The War Office issued its official intimation that “Miss Nightingale, a lady with greater practical experience of hospital administration and treatment than any other lady in this country,” had undertaken the noble and arduous work of organizing and taking out nurses for the soldiers; and it was also notified that she had been appointed by Government to the office of Superintendent of Nurses at Scutari.
The Examiner published a little biographical sketch in reply to the question which was being asked everywhere. Society, of course, knew Miss Nightingale very well, but Society includes only a small knot of people out of the crowd of London’s millions, to say nothing of the provinces. Many out of those millions were asking, “Who is Miss Nightingale?” and, in looking back, it is amazing to see how many disapproved of the step she was taking.
In those days, as in these, and much more tyrannically than in these, Mrs. Grundy had her silly daughters, ready to talk slander and folly about any good woman who disregarded her. To Miss Nightingale she simply did not exist. Miss Martineau was right when she wrote of her that “to her it was a small thing to be judged by man’s judgment.”
And the spirit in which she chose the women who were to go out under her to the Crimea may be judged by later words of her own, called forth by a discussion of fees for nurses—words in which the italics are mine, though the sentence is quoted here to show the scorn she poured on fashion’s canting view of class distinction.
“I have seen,” she said, “somewhere in print that nursing is a profession to be followed by the ‘lower middle-class.’ Shall we say that painting or sculpture is a profession to be followed by the ‘lower middle-class’? Why limit the class at all? Or shall we say that God is only to be served in His sick by the ‘lower middle-class’?
“It appears to be the most futile of all distinctions to classify as between ‘paid’ and unpaid art, so between ‘paid’ and unpaid nursing, to make into a test a circumstance as adventitious as whether the hair is black or brown—viz., whether people have private means or not, whether they are obliged or not to work at their art or their nursing for a livelihood. Probably no person ever did that well which he did only for money. Certainly no person ever did that well which he did not work at as hard as if he did it solely for money. If by amateur in art or in nursing are meant those who take it up for play, it is not art at all, it is not nursing at all. You never yet made an artist by paying him well; but an artist ought to be well paid.”

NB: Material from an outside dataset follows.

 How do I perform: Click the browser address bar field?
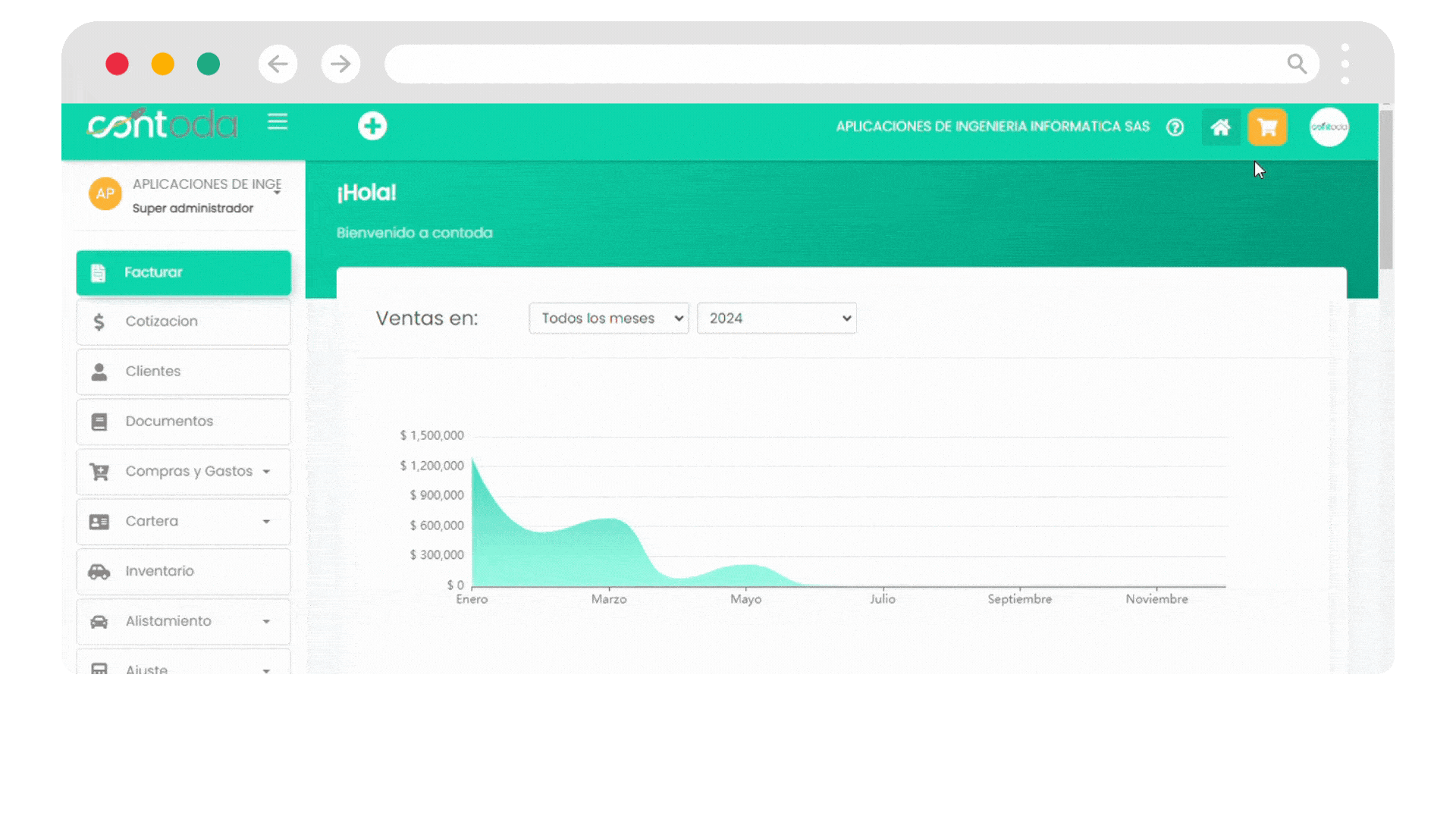pyautogui.click(x=834, y=64)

The woman who in later life wrote this, and all her life acted on it, could not only well afford to let Punch have his joke about the nightingales who would shortly turn into ringdoves—although, indeed, Punch’s verses and illustration were delightful in their innocent fun—but could even without flinching let vulgar slander insinuate its usual common-minded nonsense. She herself has written in Nursing Notes:—
“The everyday management of a large ward, let alone of a hospital, the knowing what are the laws of life and death for men, and what the laws of health for wards (and wards are healthy or unhealthy mainly according to the knowledge or ignorance of the nurse)—are not these matters of sufficient importance and difficulty to require learning by experience and careful inquiry, just as much as any other art? They do not come by inspiration to the lady disappointed in love, nor to the poor workhouse drudge hard up for a livelihood. And terrible is the injury which has followed to the sick from such wild notions.”
Happily, too, she was not blinded by the narrow sectarian view of religion which was, in her day and generation, so often a part of the parrot belief of those who learned their English version of the faith by rote, rather than with the soul’s experience, for she goes on to say:—
“In this respect (and why is it so?) in Roman Catholic countries, both writers and workers are, in theory at least, far before ours. They would never think of such a beginning for a good-working Superior or Sister of Charity. And many a Superior has refused to admit a postulant who appeared to have no better ‘vocation’ or reasons for offering herself than these.